Maybe he's not very sure himself. I think he welcomed us so perhaps he is the proprietor but he moves to the doorway at the back and, pulling a piece of paper out of his pocket, begins to address us in a manner that seems more and more like a small child, reading from it what his father says about the comfort and reassurance to be gained from holding a warm drink in a mug.

Picking up a rolled umbrella as a walking stick and bowing his back, he now becomes an slightly grotesque elderly customer who tells how he found this café and shares the fact that walking into it gave him the same sensation as you must get jumping out of an aeroplane and how he decided to sample their speciality a ginger and lemon drink that can be taken hot or cold.

Dave, who is the café's owner, is the next person to materialise with his story of how he inherited a considerable sum when both parents were killed in a motor accident but gave it to a local cattery (he's very fond of his own cat), then won a fortune on the lottery and when unsuccessful in trying to give that away he bought the café.

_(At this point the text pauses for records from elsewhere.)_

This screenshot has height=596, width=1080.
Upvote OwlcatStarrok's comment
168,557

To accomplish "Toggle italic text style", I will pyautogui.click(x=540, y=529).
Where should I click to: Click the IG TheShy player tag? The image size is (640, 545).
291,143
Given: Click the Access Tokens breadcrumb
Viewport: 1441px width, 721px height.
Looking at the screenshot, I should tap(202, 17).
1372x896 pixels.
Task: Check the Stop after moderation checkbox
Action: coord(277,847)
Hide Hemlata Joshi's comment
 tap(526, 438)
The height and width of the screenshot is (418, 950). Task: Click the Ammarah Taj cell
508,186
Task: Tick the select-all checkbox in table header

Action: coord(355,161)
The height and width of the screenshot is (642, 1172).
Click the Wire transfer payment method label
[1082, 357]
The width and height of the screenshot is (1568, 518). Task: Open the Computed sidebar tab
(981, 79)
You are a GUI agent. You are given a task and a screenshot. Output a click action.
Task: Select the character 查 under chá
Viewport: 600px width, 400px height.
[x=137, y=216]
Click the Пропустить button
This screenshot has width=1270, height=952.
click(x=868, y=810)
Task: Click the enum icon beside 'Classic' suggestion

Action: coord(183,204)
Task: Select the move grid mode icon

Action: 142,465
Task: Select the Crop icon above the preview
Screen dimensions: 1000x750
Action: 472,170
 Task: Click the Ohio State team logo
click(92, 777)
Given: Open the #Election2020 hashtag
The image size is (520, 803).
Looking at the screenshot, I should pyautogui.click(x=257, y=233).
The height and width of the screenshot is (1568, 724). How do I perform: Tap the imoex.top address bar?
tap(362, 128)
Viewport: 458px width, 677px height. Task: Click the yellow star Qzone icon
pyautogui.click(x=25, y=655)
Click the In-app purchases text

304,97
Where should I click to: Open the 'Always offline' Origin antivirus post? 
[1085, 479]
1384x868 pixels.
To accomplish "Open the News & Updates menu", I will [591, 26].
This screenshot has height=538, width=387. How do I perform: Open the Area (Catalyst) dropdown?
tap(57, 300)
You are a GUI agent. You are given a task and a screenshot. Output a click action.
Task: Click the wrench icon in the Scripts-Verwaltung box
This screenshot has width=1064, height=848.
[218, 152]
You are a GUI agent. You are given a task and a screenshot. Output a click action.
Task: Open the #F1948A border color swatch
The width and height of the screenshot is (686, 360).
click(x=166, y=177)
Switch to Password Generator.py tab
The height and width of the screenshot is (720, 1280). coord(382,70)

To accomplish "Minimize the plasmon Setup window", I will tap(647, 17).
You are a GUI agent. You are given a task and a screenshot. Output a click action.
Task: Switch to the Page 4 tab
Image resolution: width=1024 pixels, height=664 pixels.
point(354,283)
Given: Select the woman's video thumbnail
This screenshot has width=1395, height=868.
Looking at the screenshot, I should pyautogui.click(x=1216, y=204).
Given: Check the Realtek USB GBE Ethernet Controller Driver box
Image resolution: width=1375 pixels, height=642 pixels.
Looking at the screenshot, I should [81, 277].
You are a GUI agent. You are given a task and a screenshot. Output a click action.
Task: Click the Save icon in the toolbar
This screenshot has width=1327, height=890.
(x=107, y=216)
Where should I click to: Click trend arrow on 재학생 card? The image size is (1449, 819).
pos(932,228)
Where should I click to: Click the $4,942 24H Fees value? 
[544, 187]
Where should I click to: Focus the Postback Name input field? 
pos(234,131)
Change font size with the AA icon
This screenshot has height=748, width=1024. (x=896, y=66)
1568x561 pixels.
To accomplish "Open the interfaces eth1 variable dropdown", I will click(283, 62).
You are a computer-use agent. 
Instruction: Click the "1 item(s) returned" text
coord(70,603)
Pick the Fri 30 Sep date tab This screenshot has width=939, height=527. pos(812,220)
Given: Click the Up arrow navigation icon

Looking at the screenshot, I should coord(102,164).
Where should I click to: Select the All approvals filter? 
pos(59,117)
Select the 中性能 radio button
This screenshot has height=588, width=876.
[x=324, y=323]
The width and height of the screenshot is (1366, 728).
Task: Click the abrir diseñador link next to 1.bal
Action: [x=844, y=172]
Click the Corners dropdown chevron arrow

There is more from the child about drinking vessels and the older man tells us about Claire, the wife who used to advise him about everything, and how he took care of her before we meet the fourth character appears. He's a guy from Tadcaster whose company have sent him down from Yorkshire to London to encourage people to stop using eco-friendly reusable shopping bags and go back to the plastic ones that they produce. His wife didn't want to move and he's finding the transition difficult - they speak a different language down here don't they?

As the other characters share more things with us we see a darker side to them. The child is just a bit obnoxious but, while the older man's motives are unclear, Dave seems to have had a decidedly unpleasant streak. It would spoil it to say more.

Apart from the slightly awkward opening the performance Natasha James direction makes effective use of the whole space but allows a certain artificiality in some of the dialogue and despite the widower's bent back he remains vocally very youthful. However, the confidence with which Johnson plays up close and often face to face gives his performance real edge.

At about 45 minutes in length this is a slight but intriguing entertainment as an aperitif before going on to dinner. The full house I saw it with seemed to thoroughly enjoy it and if they were also playing it at a later hour it would be a pleasant way of having an after dinner cake and coffee (and might even cost less than it would in some of the neighbouring restaurants).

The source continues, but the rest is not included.